Exercise:
Pick every line from the data below that contains the string "will" and copy it.

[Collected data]
*** Block opens ***
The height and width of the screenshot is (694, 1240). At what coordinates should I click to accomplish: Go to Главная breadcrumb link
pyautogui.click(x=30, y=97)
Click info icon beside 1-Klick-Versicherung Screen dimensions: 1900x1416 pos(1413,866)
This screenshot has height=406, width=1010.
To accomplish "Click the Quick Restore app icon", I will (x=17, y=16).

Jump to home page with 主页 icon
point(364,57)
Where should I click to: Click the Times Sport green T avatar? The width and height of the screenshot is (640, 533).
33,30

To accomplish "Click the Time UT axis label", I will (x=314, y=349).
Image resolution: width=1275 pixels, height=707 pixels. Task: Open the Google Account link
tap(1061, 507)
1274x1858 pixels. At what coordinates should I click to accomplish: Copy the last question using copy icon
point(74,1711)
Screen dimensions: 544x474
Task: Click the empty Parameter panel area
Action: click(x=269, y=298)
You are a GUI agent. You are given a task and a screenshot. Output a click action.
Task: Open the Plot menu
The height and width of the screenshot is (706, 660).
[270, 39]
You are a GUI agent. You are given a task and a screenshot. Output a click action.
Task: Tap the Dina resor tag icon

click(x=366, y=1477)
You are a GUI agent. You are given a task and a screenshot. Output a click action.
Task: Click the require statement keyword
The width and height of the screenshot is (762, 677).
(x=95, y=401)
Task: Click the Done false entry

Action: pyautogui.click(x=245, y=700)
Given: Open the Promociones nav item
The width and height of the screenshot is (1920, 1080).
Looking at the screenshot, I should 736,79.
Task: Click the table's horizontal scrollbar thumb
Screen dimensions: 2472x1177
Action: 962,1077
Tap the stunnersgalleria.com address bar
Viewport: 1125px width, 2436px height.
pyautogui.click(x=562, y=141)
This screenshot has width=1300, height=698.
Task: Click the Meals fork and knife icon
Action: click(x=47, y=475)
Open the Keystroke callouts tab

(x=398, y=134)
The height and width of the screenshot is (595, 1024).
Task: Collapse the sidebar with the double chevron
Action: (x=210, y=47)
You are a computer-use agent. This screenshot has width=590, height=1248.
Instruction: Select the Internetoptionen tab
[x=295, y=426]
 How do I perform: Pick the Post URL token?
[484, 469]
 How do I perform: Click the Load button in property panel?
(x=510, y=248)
*** Block closes ***
Output for this exercise:
To accomplish "Click the Quick Restore app icon", I will (x=17, y=16).
To accomplish "Click the Time UT axis label", I will (x=314, y=349).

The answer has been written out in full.